Garanti BBVA CEO: Interest Rate Cuts May Begin in July, Inflation Could Fall Below 30%

Garanti BBVA

Garanti BBVA CEO Mahmut Akten anticipates that the Central Bank of Türkiye will initiate an interest rate cut in July, projecting a 300 basis point reduction in the policy rate. Akten believes the current disinflation trend, alongside elevated real interest rates, supports the case for monetary easing.

Expecting June inflation to come in between 1.3% and 1.7%, Akten stated, “Under these conditions, I expect the policy rate to be lowered from 46% to around 43% or lower.” He also projected that year-end inflation could fall below 30%, provided external shocks and food price volatility remain contained.

Year-End Interest Rate Could Settle at 36%

Noting that official projections put year-end inflation at 31%, Akten said the bank’s expectations are slightly more optimistic. “If we revise this forecast, it would likely be downward,” he added. Assuming the disinflation path continues, Akten foresees policy rates dropping to around 36% by year-end, offering a real return of 500–1000 basis points, depending on forward or backward-looking metrics.

Loan Margins Compressed, Recovery Expected in Q4

Akten emphasized that the current high-rate environment has squeezed bank profit margins significantly.
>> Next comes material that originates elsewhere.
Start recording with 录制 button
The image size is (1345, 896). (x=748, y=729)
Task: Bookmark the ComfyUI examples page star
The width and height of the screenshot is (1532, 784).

The combination of short-term deposits funding long-term loans and rapidly shifting funding costs has created a tight margin scenario, particularly in Q2. “We’ve reached the lowest margin levels seen so far,” he noted, blaming global financial volatility, local regulations, and rising CDS premiums for added pressure.

While loan demand remains limited, Akten expects margins to improve by the fourth quarter as interest rates begin to decline.

TL Loan Growth Forecasted at 30% in 2026

Akten projects Turkish lira-denominated loan growth to be modest in 2025—close to inflation—but sees 30% real growth potential in 2026. Despite this, sector profitability remains under strain. “Capital returns have declined dramatically,” he said, adding that some rival banks have achieved returns nearly half of Garanti’s 30%. He stressed that high interest rates are eroding capital returns across the sector.

Calls for Unified Credit Pool for SMEs and Corporates

Akten also addressed ongoing issues in credit accessibility, especially for SMEs. While programs like the Credit Guarantee Fund (KGF) help bypass limits, he criticized the practice of setting separate credit growth caps for SMEs and corporates. “Instead of setting a 2.5% growth limit for SMEs, we believe both SME and corporate loans should be evaluated as a single credit pool to better align with actual demand,” he argued.

Home Loan Market Set for a Rebound

In the housing market, Akten expects a strong rebound, particularly in demand for mortgages. He emphasized that longer maturities, ideally up to 36 months, are essential to meet the rising interest in homeownership. He also noted that limited credit access for second homes is constraining the market, despite growing demand fueled by expectations of price increases in a lower-rate environment.

“Mortgages are not the most profitable product for banks,” Akten admitted, “but they foster long-term customer relationships—which we value deeply.”